7. 2024年度通期および第4四半期における注目点
ここまで紹介したグラフや各種データから、2024年度通期および第4四半期に焦点を当てた際の注目点は以下のとおりである。
- 自社MNO回線の復調と企業・法人市場の取り込み
2023年以降、再び回線数が右肩上がりとなり、法人ニーズやBCP用途の需要拡大も合計契約回線数の底上げに寄与している。特に自治体や大企業向けでの実績づくりが進めば、今後の安定収益を生む重要な柱となりうる。 - ARPUの安定度合い
データ通信を中心に、オプションや新規サービスを組み合わせることでARPUを維持しながら、契約回線数を伸ばしている状態が続いている。2024年Q4でやや上向きに戻したことは、短期的な価格競争に巻き込まれずに粘り強い利用者層を確保できている証拠とも考えられる。 - 解約率の低下トレンド
キャンペーン目的の大量加入・大量解約という不安定な状況から徐々に脱却し、長期利用者の割合が増えている。特に調整後解約率の低下は、実態としてユーザーが定着している証左となる。 - MVNE・BCP等の領域拡大
2024年Q4時点でMVNE回線が0.34百万回線、BCP回線が0.24百万回線と拡大中。従来の個人契約に加え、企業や自治体のニーズを取り込むことでポートフォリオの多角化を進めている。この領域が拡大すれば、回線利用の安定度や追加収入が見込める。
8. リスク要因
成長を遂げるうえで、楽天モバイルが直面するリスク要因としては以下の項目が挙げられる。これらのリスクは数値上の成果を変動させる可能性があり、株式市場や社内計画にも影響を及ぼす。
- ネットワーク品質・エリア展開に関する不確定要素
楽天モバイルは自社回線を整備しながらエリアを拡大しているが、地方や屋内など特定地域での電波品質に課題が残る可能性がある。エリア改善が遅延した場合、解約率の再上昇につながる懸念がある。 - キャンペーン終了後のユーザー離脱
過去に大規模キャンペーンが終了したタイミングで解約率が急上昇した事例がある。
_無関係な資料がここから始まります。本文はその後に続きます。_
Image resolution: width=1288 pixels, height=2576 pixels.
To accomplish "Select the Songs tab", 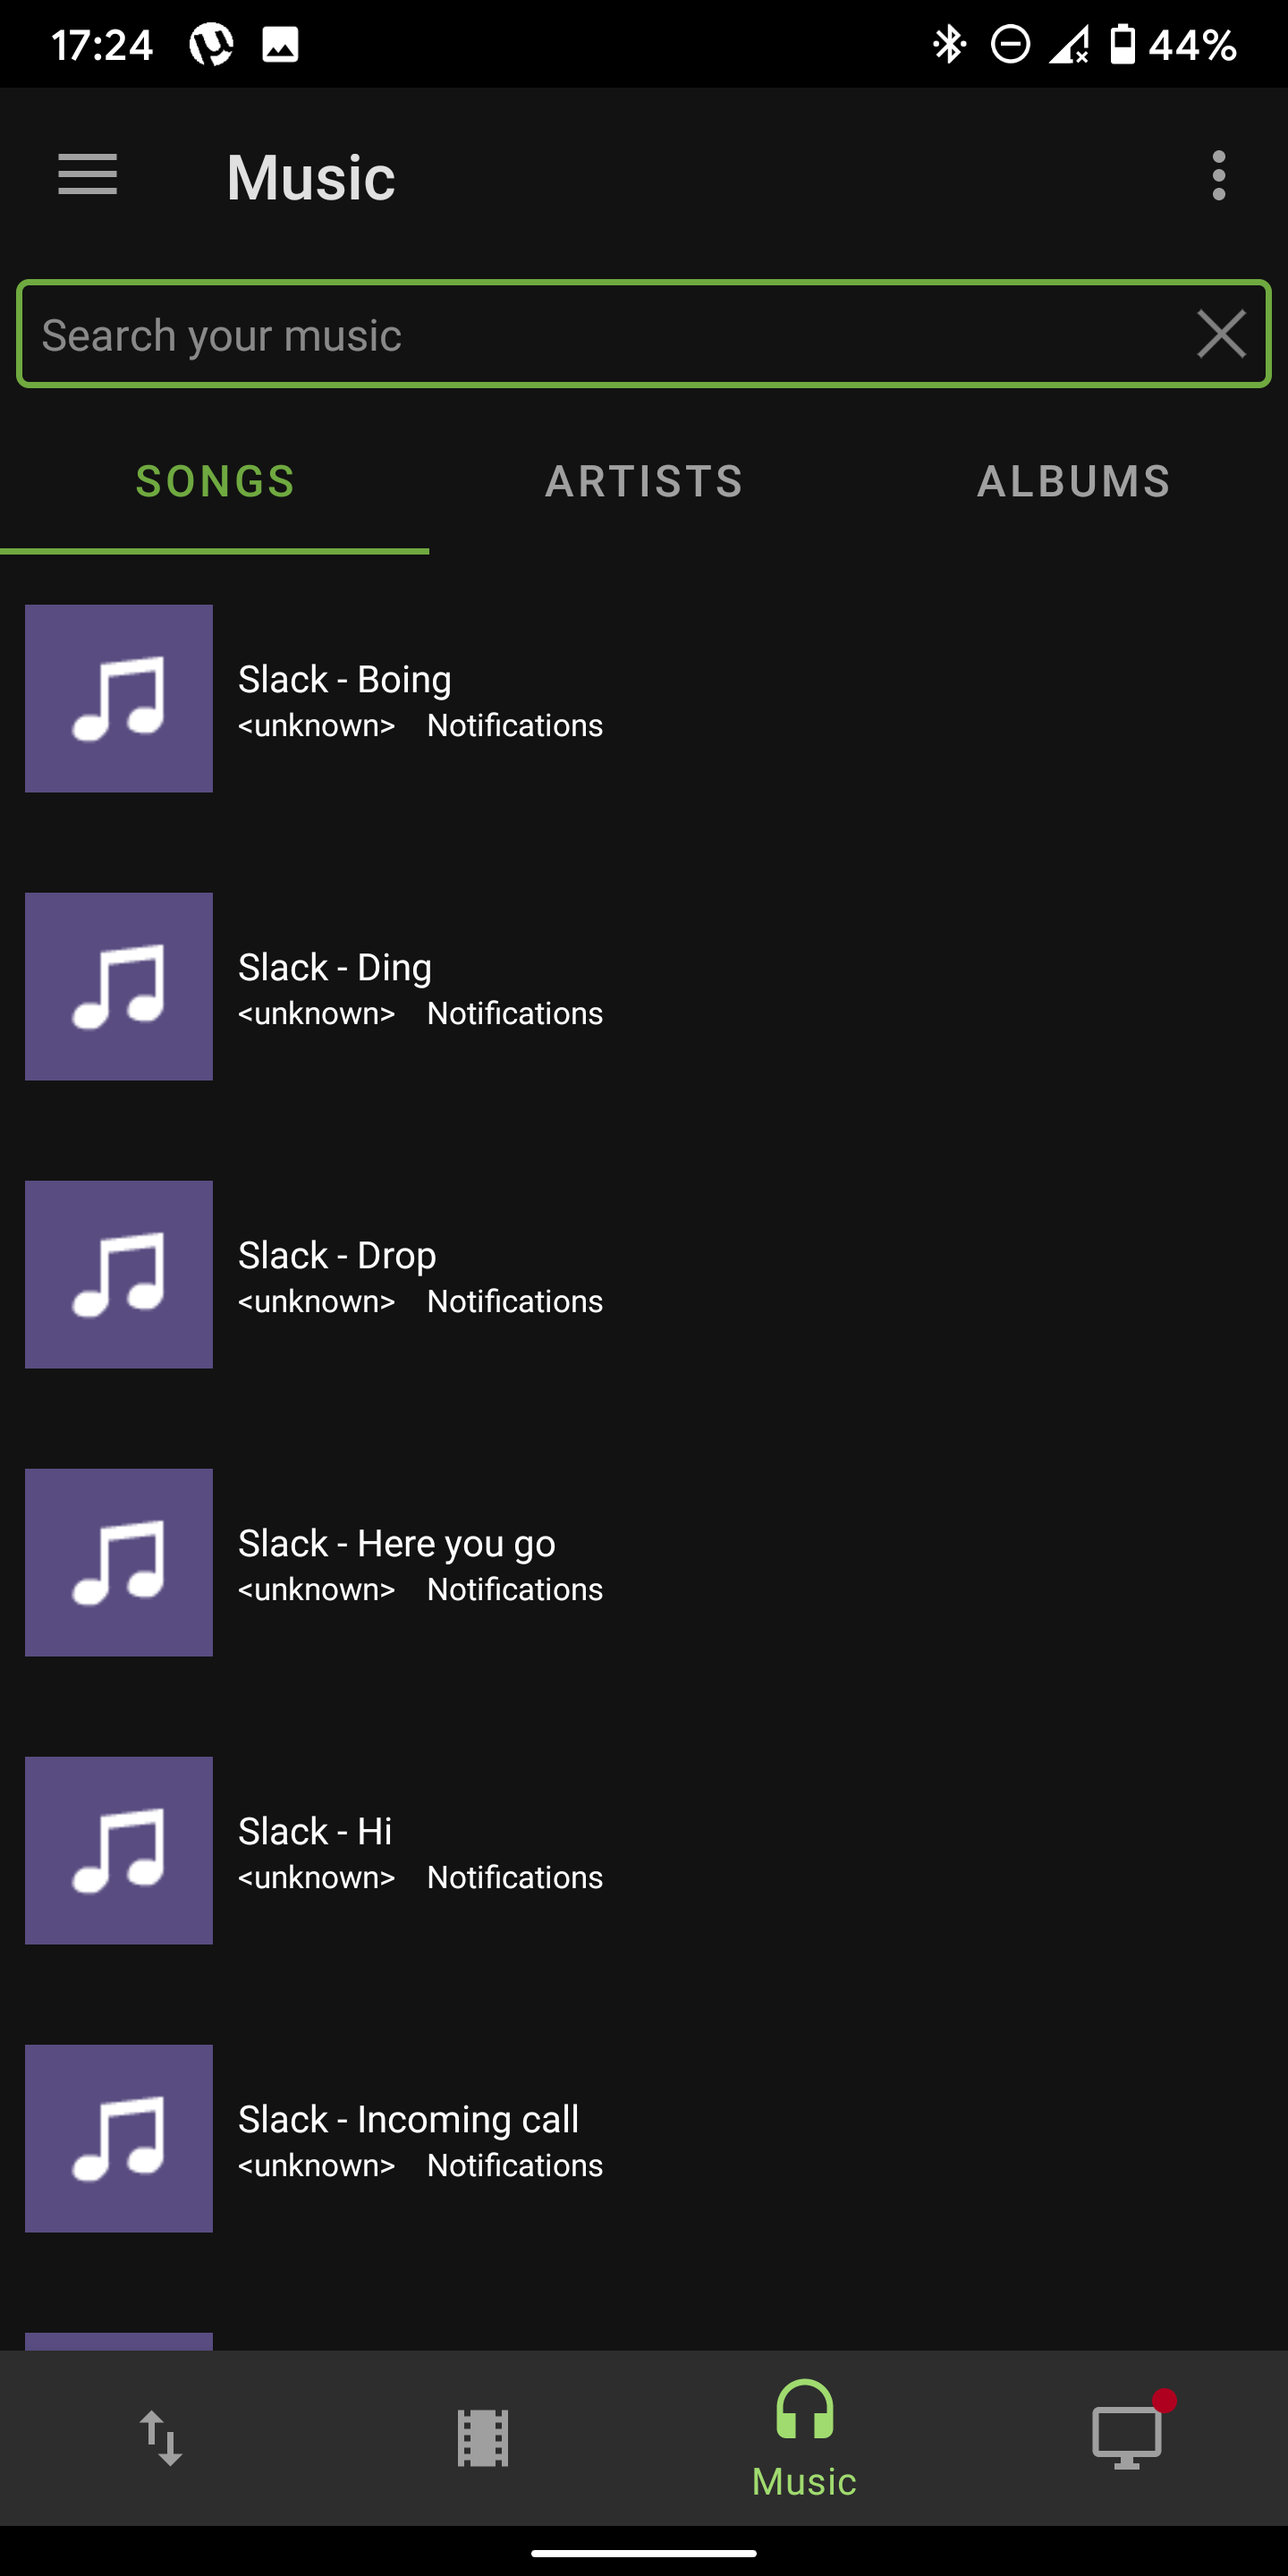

新たな販促策や継続利用施策を如何にバランス良く展開できるかによって、再び急激な解約が発生するリスクが存在する。 - 他社との価格競争による収益圧迫
大手通信キャリアや格安SIM事業者が、料金プランやキャンペーンを強化してくる可能性は常にある。楽天経済圏との連携で差別化を図っているものの、一部ユーザーは価格重視で乗り換えを検討する。結果としてARPUが下落するリスクが否めない。 - 5GやIoTへの設備投資負担
5GやIoT、クラウドサービスなどの新規領域で競合優位を確立するには継続的かつ大規模な投資が必要となる。投資費用が回収を上回るペースで増加した場合、キャッシュフローを圧迫し、短期的な収益悪化を招くおそれがある。 - 法規制や市場構造の変化
電波利用料や周波数割り当て、通信品質の基準など、政府・行政の制度改革によって収益構造が大きく揺らぐリスクが存在する。また、MVNOや新規参入事業者に対する優遇措置が変更される可能性もあり、先行きに不透明感が残る。 - 経済環境の変動による購買意欲の変化
景気後退や個人消費の落ち込みが顕在化した場合、通信プランの見直しや節約志向が強まり、ユーザーが割安なプランや他社へ乗り換える動きが増える可能性がある。反対に景気が上向いたとしても、多様な割引プランが台頭することで価格競争が激化するリスクは常に内在する。
【ここが重要】
こうしたリスク要因は、同社の意思決定やユーザー動向によって影響度が大きく変わる可能性がある。特に設備投資は先行してキャッシュを投入するため、回線数増加やARPU成長が期待通りに進まないと財務体質の悪化につながりやすい。
9. まとめ
本稿では、楽天モバイルの2021年Q1から2024年Q4までにわたる主要KPIを詳細に検証した。合計契約回線数が8.30百万回線に達し、ARPUもおおむね1700~1800円の水準を維持するなど、事業基盤が整いつつある様子がうかがえる。一方で、キャンペーン終了後の解約率増加など課題も顕在化した時期があり、競合が激しい通信市場でどれだけユーザーを長期的に維持できるかが成長の要となっている。
ポイントをおさらいすると
- MNO回線の伸びとMVNE・BCP回線の立ち上がりが合計回線数を後押し。
- ARPU構成要素ではデータ収入が高水準。通話・オプション・その他も安定または微増傾向。
- 解約率は2022年Q2のピークから大幅に改善傾向にあり、今後の再上昇をどう抑えるかが焦点となる。
- リスク要因として、エリア品質・キャンペーン戦略・設備投資負担などが挙げられる。
企業が持つ強みとリスク要素を客観的に分析しつつ、全体の流れとしては中長期での成長が期待される構造にあると考えられる。ネットワークが整備され、ユーザー体験の質が向上すれば、一過性ではない着実な利用者増と安定的なARPU水準が見込まれ、通信業界の一角に確固たる地位を築く可能性がある。
10. 免責事項
本記事は公開情報や公表データをもとに独自の視点から分析を行っている。記載された数値やトレンドは情報取得時点でのものであり、正確性・完全性を保証するものではない。投資判断や経営判断などを行う場合には、必ず最新かつ公的な情報を確認することが望ましい。また、本記事に基づいて生じたいかなる損害についても責任を負わない。